Devant le camion, il recommença à être de plus en plus agressif allant jusqu'à se jeter par terre. Nous réussîmes à le convaincre de monter mais j'ai pris la décision de l'orienter vers les urgences de l'hôpital Hôtel Dieu (dégrisement, examen clinique et prise en charge par le psychiatre). Je lui ai clairement expliqué les faits, pourquoi j'avais fait ce choix. Après maintes démarches, j'ai eu toutes les peines du monde à le faire admettre. Je suis donc resté un long moment avec lui en maintenant un contact téléphonique avec le médecin d'astreinte du SSP, pour un suivi de la situation avec l'équipe et une évaluation en vue d'une orientation ou non en lits infirmiers.

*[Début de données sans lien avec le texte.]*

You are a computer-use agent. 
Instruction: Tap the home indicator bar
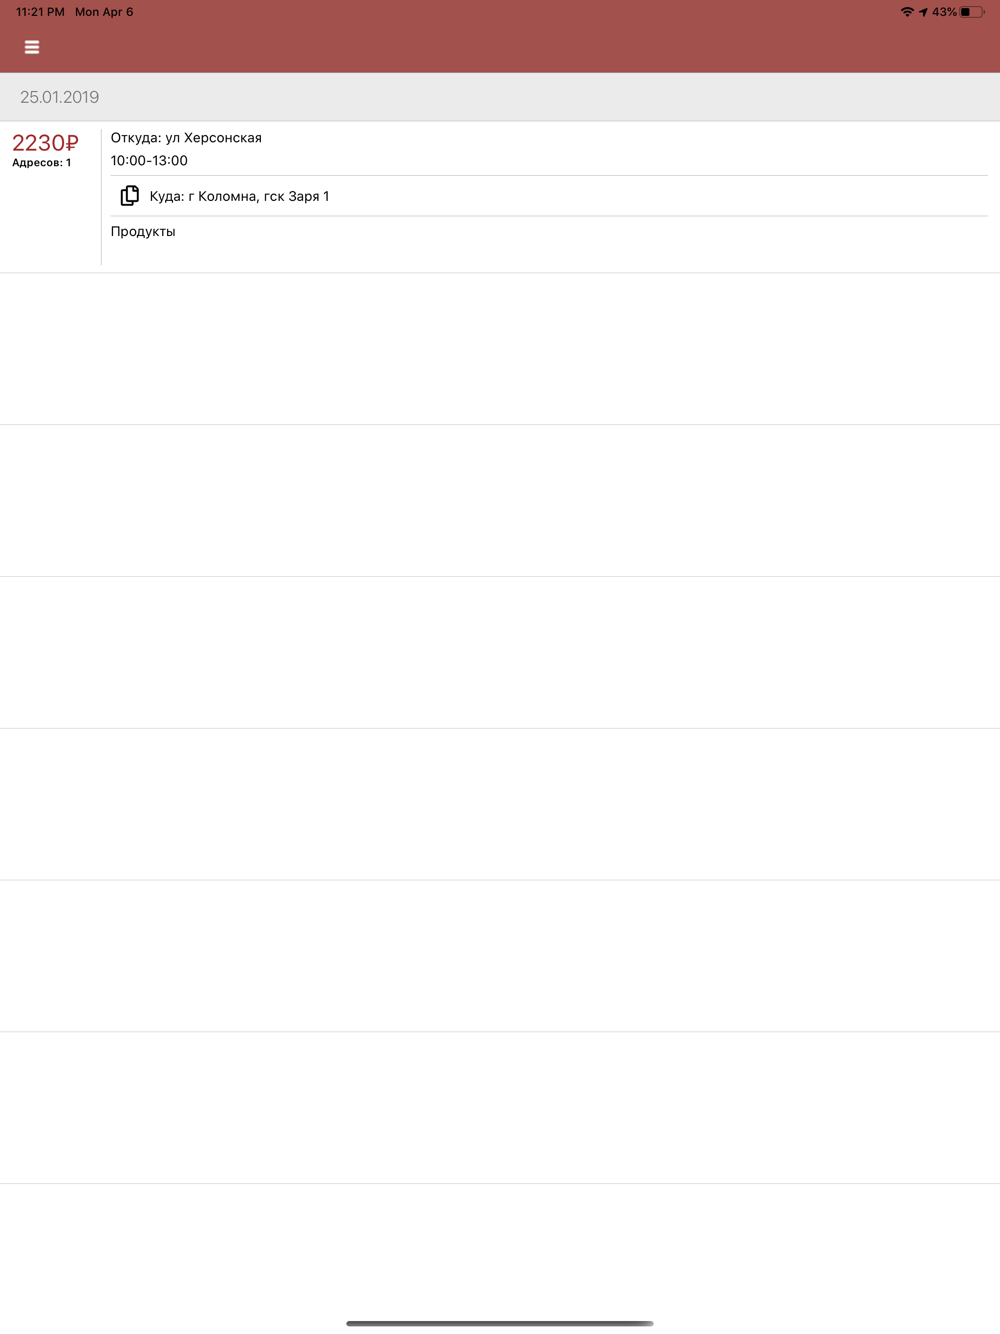pos(500,1323)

Après mon départ, j'étais partagé, allait-il fugué ou non ?
Le lendemain en arrivant au siège du SSP, Monsieur X était assis sur un banc dans le couloir et quand il me vit, il m'interpella (en se cachant sous sa casquette) " c'est bien vous Jean-Paul ? Je vous en ai fait voir hier ". Je lui ai alors proposé un rendez-vous pour le lendemain, ce qu'il a accepté. Lors du premier entretien, il fut agressif disant " de toute façon dans la rue, nous buvons tous " ce qu'il minimisait à mon sens. Je lui ai alors répondu que toutes les personnes vivant dans la rue, ne buvaient pas, que l'agressivité n'était peut être pas la seule réponse. Et de fil en aiguille, il a été demandeur d'entretiens, parlant de ses 5 ans d'abstinence, de ses différents contacts avec des psychiatres et des psychologues, etc.
A ce jour, il est toujours présent à l'hospice Saint Michel. Il adhère aux soins, j'envisage de l'accompagner au CPOA sur un moyen terme afin qu'il soit sectorisé et qu'il puisse rencontrer une équipe pluridisciplinaire.
Mais la prise en charge reste bien fragile, je lui ai donc proposé un " contrat de soins " auquel il adhère pour l'instant, comme le retour des permissions sans alcoolisation, la reprise en charge par lui-même, de ses démarches administratives, etc. Je pense que s'il repartait dans la rue, par le biais de VAD régulières, il me semble qu'on pourrait continuer à travailler la dimension psychologique et par la relation de confiance ré-établie avec l'institution, en cas de problème, une orientation se passerait mieux.